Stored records
========================

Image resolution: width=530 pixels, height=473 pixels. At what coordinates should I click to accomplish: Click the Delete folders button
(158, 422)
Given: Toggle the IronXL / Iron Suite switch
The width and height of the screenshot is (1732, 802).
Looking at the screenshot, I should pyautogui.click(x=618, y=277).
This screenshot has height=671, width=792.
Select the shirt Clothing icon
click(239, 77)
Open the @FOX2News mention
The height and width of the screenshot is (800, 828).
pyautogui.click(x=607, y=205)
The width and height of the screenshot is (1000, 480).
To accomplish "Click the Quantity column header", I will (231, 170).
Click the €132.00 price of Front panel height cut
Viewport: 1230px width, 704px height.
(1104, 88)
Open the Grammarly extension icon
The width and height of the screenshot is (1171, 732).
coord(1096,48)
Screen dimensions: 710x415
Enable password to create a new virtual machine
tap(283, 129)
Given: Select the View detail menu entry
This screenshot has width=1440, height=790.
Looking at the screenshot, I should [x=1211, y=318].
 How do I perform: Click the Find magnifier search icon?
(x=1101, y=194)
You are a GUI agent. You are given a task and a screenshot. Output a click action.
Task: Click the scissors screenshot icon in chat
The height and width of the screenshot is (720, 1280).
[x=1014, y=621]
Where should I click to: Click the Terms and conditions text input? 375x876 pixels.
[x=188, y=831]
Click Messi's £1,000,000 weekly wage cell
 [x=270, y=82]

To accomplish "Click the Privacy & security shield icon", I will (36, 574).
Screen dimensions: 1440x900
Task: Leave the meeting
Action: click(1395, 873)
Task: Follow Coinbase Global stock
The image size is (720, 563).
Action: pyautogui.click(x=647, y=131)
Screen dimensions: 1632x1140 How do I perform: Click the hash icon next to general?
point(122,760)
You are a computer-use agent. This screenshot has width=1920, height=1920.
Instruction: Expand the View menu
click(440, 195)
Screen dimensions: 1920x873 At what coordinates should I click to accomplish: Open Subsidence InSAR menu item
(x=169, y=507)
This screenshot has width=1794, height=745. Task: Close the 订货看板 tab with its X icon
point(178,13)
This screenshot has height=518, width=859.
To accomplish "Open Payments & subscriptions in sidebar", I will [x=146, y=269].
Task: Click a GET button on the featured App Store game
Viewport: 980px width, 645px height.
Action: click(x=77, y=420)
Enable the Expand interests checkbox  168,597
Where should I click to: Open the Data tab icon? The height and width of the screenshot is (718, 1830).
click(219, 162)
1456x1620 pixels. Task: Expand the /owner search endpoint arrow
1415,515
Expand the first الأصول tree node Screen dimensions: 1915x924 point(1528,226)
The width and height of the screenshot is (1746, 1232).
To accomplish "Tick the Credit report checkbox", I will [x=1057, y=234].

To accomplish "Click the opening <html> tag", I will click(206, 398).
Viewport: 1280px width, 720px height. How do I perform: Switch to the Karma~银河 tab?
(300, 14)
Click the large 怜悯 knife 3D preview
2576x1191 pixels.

========================

PROBLEM TO WORK ON
Reproduce only the lines above spanning from the line containing "Task: Click a" through the line containing "The width and height of the screenshot is (1746, 1232).", word for word.

EXERCISE SOLUTION
Task: Click a GET button on the featured App Store game
Viewport: 980px width, 645px height.
Action: click(x=77, y=420)
Enable the Expand interests checkbox  168,597
Where should I click to: Open the Data tab icon? The height and width of the screenshot is (718, 1830).
click(219, 162)
1456x1620 pixels. Task: Expand the /owner search endpoint arrow
1415,515
Expand the first الأصول tree node Screen dimensions: 1915x924 point(1528,226)
The width and height of the screenshot is (1746, 1232).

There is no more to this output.